Fatal datal flaws
Whether or not we speak its truth out loud, we all have a list, long or short, of things we're incapable of forgiving. Fatal flaws. Rippling red pennants of lessons-already-learned. And we're particularly heavy-handed when it comes to dating.
Anyone interested in the contents of my pants is subject to a zero-tolerance policy. Any offence merits an automatic conviction, lasting for all eternity, a term to be served as hi-bye friends, if that. Whiskey is the only known, albeit volatile and temporary, Kryptonite for this class of galactic repulsion. Consider it a weekend pass.
The list isn't about high expectations, it's about compatibility. A turn-off is a turn-off. A red flag ignored doesn't go away, it's an I-told-you-so waiting to happen, in which case, your only consolation is that you can beat yourself over the head with it later.

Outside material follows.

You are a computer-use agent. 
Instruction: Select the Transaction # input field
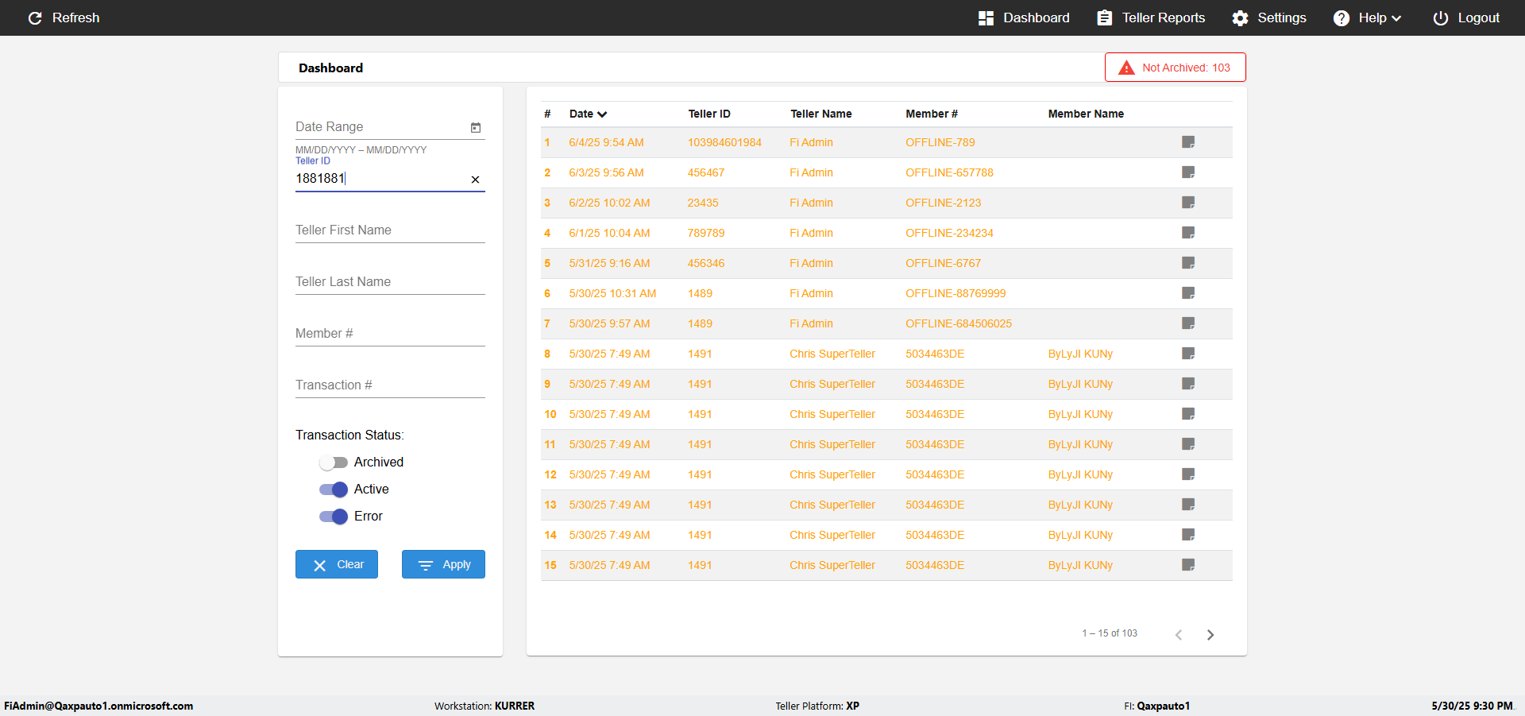(390, 385)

Everyone's list is different, so there can be no cheat sheet. The list is the final word - dating gospel even more powerful than your best friend's opinion - and it gets longer with every failed relationship, every one-night-stand, every birthday candle extinguished, and with every unfertilized egg flushed down the pipes of my Montreal apartment.

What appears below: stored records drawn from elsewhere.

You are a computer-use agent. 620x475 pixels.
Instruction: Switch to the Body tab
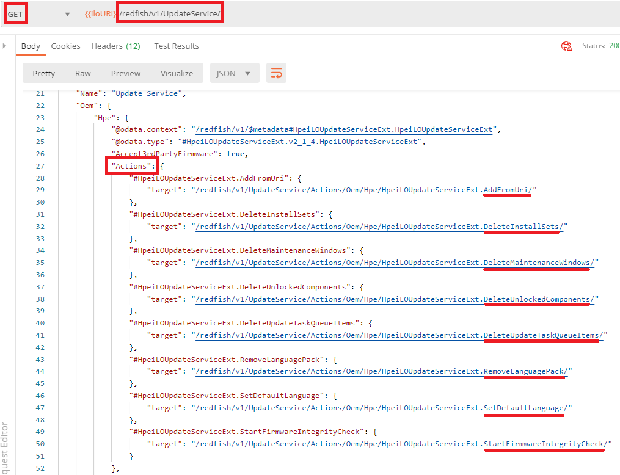pyautogui.click(x=31, y=46)
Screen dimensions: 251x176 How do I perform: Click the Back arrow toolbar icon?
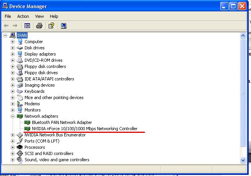(x=6, y=26)
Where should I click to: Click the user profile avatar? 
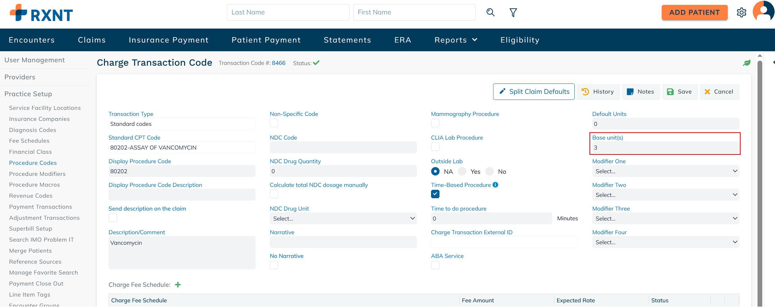(x=763, y=12)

Divulging details of your list (like I'm about to do) is not recommended, as you risk offending everyone around you. Your itemized fatal flaws could, potentially, mirror a friend's lover's list of attributes, or worse, those of their spouse. Or, just make you sound like a pretentious, self-important jerk-o.
So, before reading on, please consider my disclaimer: I don't think I'm the cat's ass (as we say in Canada), or the dog's bollocks (as I've heard is said in England). There are simply some characteristics and behaviours I can't accommodate into my lifestyle, things that may seem minor to you, but actually represent tips of icebergs larger than those melting in the poles right now for me. If you're offended by my inflexibility (you should see my complete list), then I think you'll agree, we shouldn't date.
I'd rather drink Pine Sol than make you breakfast, if you fit the following description, and I'm pretty sure once you sober up you'll feel the same:
You are an animal-hating homophobe with no desire to read or travel anywhere without a wet-bar. You complain that immigrants are ruining the fabric of the nation, and your favourite food is "fast". You think Africa is a country and Mexican is a language.
People are poor because they're lazy, you declare, as you drive to the corner store two blocks from your house, in your fully-equipped yellow SUV so you can blare prime time TV en route while you run out to grab another carton of smokes and a couple 40 oz. big boys of Maximum Ice. You put off this grocery shopping because the drugs you snorted last night gave you a wicked headache, but you're pretty sure that by tomorrow you'll be back at the gym getting pumped doing your usual routine: bench presses and vanity curls.
Intentionally purchased one-size-too-small, your shirt shows your eraser-hard nipples like exclamation points beneath the logo emblazoned on your top-heavy figure. When you're near, I can taste $80-cologne in the air. I know how much it costs, because you tell me. You spritz your balls because "the ladies love it".
If you were ever ready to stop doing body shots off college girls in beerkinis, and ask me to marry you, you'd buy me a gold ring with a huge sparkling diamond, just like your coworkers told you to, proving that you never really listened to anything I said.
No reason to worry about that, though. We'd never get to that point, because everything I am, my entire living, breathing being, is fer-EFFEN-sure on your list, too.